• [Records shown]:
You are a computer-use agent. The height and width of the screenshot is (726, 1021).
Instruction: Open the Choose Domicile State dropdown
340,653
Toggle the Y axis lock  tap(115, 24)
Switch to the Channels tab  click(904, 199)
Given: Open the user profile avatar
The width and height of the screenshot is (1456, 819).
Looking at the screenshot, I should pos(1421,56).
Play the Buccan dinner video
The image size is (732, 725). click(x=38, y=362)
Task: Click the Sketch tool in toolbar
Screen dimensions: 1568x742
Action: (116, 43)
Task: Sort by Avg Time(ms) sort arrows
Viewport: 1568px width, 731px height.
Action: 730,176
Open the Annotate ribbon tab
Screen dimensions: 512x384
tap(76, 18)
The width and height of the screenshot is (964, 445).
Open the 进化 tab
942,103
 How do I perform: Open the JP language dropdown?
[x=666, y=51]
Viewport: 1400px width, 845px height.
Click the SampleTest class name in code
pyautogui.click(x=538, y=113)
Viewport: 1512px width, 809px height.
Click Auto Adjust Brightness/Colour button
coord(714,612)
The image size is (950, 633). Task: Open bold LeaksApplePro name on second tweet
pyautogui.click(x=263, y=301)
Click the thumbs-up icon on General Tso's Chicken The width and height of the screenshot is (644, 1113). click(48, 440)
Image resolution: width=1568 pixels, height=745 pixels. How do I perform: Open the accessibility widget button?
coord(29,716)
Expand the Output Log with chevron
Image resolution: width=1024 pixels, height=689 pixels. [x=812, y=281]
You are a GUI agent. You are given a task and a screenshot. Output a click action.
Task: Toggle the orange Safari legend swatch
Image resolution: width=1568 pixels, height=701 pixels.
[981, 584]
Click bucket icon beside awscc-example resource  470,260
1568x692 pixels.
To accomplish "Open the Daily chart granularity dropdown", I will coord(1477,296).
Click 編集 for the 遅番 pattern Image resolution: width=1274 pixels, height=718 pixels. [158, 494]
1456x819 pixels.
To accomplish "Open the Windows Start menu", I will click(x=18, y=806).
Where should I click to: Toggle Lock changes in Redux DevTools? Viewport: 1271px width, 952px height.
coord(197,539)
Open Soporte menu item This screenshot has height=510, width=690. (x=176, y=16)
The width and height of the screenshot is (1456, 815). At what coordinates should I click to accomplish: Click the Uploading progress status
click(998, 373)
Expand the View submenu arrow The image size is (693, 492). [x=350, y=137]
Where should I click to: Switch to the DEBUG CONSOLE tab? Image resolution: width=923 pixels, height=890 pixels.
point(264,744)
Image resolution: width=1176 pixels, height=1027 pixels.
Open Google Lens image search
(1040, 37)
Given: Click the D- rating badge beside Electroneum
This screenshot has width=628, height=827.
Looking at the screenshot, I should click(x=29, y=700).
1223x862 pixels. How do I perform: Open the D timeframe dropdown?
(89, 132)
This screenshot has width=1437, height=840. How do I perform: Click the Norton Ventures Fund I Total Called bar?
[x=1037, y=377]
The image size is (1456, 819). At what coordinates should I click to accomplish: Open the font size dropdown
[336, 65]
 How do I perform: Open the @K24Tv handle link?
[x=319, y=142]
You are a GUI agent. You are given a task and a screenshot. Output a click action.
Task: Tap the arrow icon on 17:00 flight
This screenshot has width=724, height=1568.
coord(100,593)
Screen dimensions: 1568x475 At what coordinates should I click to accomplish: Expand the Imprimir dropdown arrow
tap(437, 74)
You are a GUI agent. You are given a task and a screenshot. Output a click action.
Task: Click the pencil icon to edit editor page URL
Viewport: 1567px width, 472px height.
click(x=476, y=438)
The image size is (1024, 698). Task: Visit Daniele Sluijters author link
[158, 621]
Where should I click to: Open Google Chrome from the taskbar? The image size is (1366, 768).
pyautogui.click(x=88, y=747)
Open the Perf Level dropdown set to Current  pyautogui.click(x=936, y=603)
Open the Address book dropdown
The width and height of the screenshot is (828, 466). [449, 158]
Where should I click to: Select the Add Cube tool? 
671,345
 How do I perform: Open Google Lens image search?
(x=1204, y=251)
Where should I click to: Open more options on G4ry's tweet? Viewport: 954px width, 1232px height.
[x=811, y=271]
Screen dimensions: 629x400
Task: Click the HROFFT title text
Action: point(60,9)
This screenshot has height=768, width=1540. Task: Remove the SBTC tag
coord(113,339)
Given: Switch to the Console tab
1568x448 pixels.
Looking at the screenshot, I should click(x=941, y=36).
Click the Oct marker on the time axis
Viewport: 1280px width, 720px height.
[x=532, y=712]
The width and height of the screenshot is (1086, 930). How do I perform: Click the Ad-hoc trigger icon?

• [What is needed]:
Render the listing from its first line through the line with "The image size is (732, 725)." as a two-column CSV with the columns instruction and action. Give one row for each instruction and its action, with each value in a single quoted field and line breaks replaced by spaces.

• [Full output]:
instruction,action
"You are a computer-use agent. The height and width of the screenshot is (726, 1021). Instruction: Open the Choose Domicile State dropdown","340,653"
"Toggle the Y axis lock","tap(115, 24)"
"Switch to the Channels tab","click(904, 199)"
"Given: Open the user profile avatar The width and height of the screenshot is (1456, 819).","Looking at the screenshot, I should pos(1421,56)."
"Play the Buccan dinner video","The image size is (732, 725). click(x=38, y=362)"